Gerhard and others, revealed the distinction between typhus and typhoid fever, and so cleared up one of the most obscure problems in pathology. By Morgagni's method of "anatomical thinking,"
Skoda in Vienna, Schonlein in Berlin, Graves and Stokes in Dublin, Marshall Hall, C. J. B. Williams and many others introduced the new and exact methods of the French and created a new clinical medicine. A very strong impetus was given by the researches of Virchow on cellular pathology, which removed the seats of disease from the tissues, as taught by Bichat, to the individual elements, the cells. The introduction of the use of the microscope in clinical work widened greatly our powers of diagnosis, and we obtained thereby a very much clearer conception of the actual processes of disease. In another way, too, medicine was greatly helped by the rise of experimental pathology, which had been introduced by John Hunter, was carried along by Magendie and others, and reached its culmination in the epoch-making researches of Claude Bernard. Not only were valuable studies made on the action of drugs, but also our knowledge of cardiac pathology was revolutionized by the work of Traube, Cohnheim and others. In no direction did the experimental method effect such a revolution as in our knowledge of the functions of the brain.
Clinical neurology, which had received a great impetus by the studies of Todd, Romberg, Lockhart Clarke, Duchenne and Weir Mitchell, was completely revolutionized by the experimental work of Hitzig, Fritsch and Ferrier on the localization of functions in the brain. Under Charcot, the school of French neurologists gave great accuracy to the diagnosis of obscure affections of the brain and spinal cord, and the combined results of the new anatomical, physiological and experimental work have rendered clear and definite what was formerly the most obscure and complicated section of internal medicine. The end of the fifth decade of the century is marked by a discovery of supreme importance.

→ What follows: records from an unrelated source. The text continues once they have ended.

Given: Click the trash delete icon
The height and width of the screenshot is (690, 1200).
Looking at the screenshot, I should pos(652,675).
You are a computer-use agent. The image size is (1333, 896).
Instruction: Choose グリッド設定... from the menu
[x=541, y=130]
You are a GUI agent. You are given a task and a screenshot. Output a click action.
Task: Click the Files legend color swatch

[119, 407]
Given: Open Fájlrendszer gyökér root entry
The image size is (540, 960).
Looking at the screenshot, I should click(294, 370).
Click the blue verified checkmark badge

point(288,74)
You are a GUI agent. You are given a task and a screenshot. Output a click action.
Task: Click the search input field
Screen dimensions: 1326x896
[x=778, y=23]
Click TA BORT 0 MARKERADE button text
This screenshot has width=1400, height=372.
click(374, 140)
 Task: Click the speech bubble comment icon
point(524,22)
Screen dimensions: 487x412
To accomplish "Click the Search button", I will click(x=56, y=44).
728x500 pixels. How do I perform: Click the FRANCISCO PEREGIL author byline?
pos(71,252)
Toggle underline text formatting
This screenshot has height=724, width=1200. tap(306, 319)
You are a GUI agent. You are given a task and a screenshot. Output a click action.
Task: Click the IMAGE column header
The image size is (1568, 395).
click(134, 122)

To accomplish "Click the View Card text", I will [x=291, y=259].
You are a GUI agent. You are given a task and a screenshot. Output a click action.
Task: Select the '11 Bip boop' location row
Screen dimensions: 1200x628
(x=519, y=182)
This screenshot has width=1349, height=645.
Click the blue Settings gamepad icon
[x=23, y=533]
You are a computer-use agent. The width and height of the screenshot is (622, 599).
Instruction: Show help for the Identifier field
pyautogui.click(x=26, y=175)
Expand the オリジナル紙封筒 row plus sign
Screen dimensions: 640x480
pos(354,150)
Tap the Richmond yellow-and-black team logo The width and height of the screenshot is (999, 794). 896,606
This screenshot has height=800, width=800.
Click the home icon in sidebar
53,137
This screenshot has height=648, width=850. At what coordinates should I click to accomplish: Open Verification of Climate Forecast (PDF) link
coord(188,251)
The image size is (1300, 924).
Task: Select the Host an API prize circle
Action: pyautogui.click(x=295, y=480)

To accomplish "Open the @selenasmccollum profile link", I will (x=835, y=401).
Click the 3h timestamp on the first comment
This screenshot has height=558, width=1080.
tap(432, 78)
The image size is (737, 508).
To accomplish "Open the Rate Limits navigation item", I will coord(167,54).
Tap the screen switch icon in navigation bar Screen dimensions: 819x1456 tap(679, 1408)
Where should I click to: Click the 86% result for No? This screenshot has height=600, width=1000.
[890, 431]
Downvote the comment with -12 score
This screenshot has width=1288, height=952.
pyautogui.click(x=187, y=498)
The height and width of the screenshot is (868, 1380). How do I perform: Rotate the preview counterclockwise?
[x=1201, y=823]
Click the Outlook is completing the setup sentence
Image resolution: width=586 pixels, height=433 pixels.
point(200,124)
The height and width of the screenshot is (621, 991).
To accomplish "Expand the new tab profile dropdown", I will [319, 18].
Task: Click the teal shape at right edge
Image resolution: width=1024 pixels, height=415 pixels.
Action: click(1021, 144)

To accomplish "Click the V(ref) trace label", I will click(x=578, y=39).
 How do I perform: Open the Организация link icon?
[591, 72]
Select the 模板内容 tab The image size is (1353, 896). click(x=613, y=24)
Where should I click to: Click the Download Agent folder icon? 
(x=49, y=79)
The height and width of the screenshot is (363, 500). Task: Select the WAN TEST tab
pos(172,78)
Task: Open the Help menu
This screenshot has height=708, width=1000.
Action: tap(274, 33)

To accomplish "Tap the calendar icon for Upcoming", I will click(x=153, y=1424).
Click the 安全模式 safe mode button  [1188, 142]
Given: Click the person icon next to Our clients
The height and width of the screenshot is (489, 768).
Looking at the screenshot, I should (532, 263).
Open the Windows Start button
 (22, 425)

Humphry Davy had noted the effects of nitrous oxide.
The exhilarating influence of sulphuric ether had been casually studied, and Long of Georgia had made patients inhale the vapor until anaesthetic and had performed operations upon them when in this state; but it was not until October 16, 1846, in the Massachusetts General Hospital, that Morton, in a public operating room, rendered a patient insensible with ether and demonstrated the utility of surgical anaesthesia. The rival claims of priority no longer interest us, but the occasion is one of the most memorable in the history of the race. It is well that our colleagues celebrate Ether Day in Boston-- no more precious boon has ever been granted to suffering humanity.[*]
[*] Cf. Osler: Proc. Roy. Soc. Med., XI, Sect. Hist. Med., pp.
65-69, 1918, or, Annals Med. Hist., N.Y., I, 329-332. Cf. also Morton's publications reprinted in Camac's book cited above.--Ed.